IL RICORDO. «Il giorno prima della gara di Valencia stavo male, il giorno della partita andava peggio e in panchina non avevo una bella faccia. Dormii le due notti successive a Zingonia, ma chiudendo occhio solamente un poco. Ero sfebbrato, ma la sensazione era come se l’avessi a 40. Il centro è vicino a un ospedale, ogni due minuti sentivo le sirene delle ambulanze. Sembrava una guerra e pensavo: se entro lì, che mi succede? Non posso andare ora, ho tante cosa da fare… Lo dicevo scherzando, per esorcizzare. Ma lo pensavo davvero. Poi quattro giorni dopo ho fatto un allenamento duro: un’ora sul tapis-roulant e 10 km di corsa. Mi sono sentito bene, forte. Il peggio era passato. Il giorno dopo Da Vittorio, ristorante stellato, ci fece pervenire 25 colombe e Dom Perignon del 2008. Lo assaggio e dico che mi sembra acqua. Gritti, mi guarda storto pensando che scherzassi. Invece avevo perso il gusto. Rimasi tre settimane a Zingonia, poi anche a Torino ho sempre mantenuto il distanziamento. Non ho mai fatto un tampone, ma il test sierologico fatto una decina di giorni fa ha confermato che ho avuto il Covid-19. Ho gli anticorpi, ma non sono immune».

L’ARIA DI BERGAMO. «È triste e dignitosa. Si respira negli occhi di tutti. Ma tutti vanno avanti con forza e dolore composto. Qui è stato il centro di questo male e ci vorranno anni per capire cosa è realmente successo. Ogni volta che ci penso, credo sia assurdo: il picco storico di felicità sportiva è coinciso con il dolore più grande della città. Oggi mi sento ancora più bergamasco».

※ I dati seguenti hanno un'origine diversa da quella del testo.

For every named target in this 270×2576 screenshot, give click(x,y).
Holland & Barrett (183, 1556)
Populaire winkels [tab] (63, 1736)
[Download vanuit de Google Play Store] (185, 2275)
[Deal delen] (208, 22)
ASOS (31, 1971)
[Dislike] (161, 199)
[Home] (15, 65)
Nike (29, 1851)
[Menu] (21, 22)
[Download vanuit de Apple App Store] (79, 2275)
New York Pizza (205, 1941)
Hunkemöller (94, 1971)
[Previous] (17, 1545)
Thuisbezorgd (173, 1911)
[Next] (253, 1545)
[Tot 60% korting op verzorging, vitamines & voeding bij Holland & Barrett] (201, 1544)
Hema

LA RIPARTENZA. «Qualcuno la ritiene amorale. Ho visto gente cantare dai balconi quando qui si contavano le bare. Non l’ho considerata una reazione amorale, ma istintiva. L’Atalanta può aiutare Bergamo nella ripartenza, ci vorrà tempo per una festa in piazza o in aeroporto, ma pian piano tornerà tutto. I giocatori? Sono rimasti qui e hanno vissuto questo periodo rimanendo connessi con la sofferenza di Bergamo e la porteranno in campo».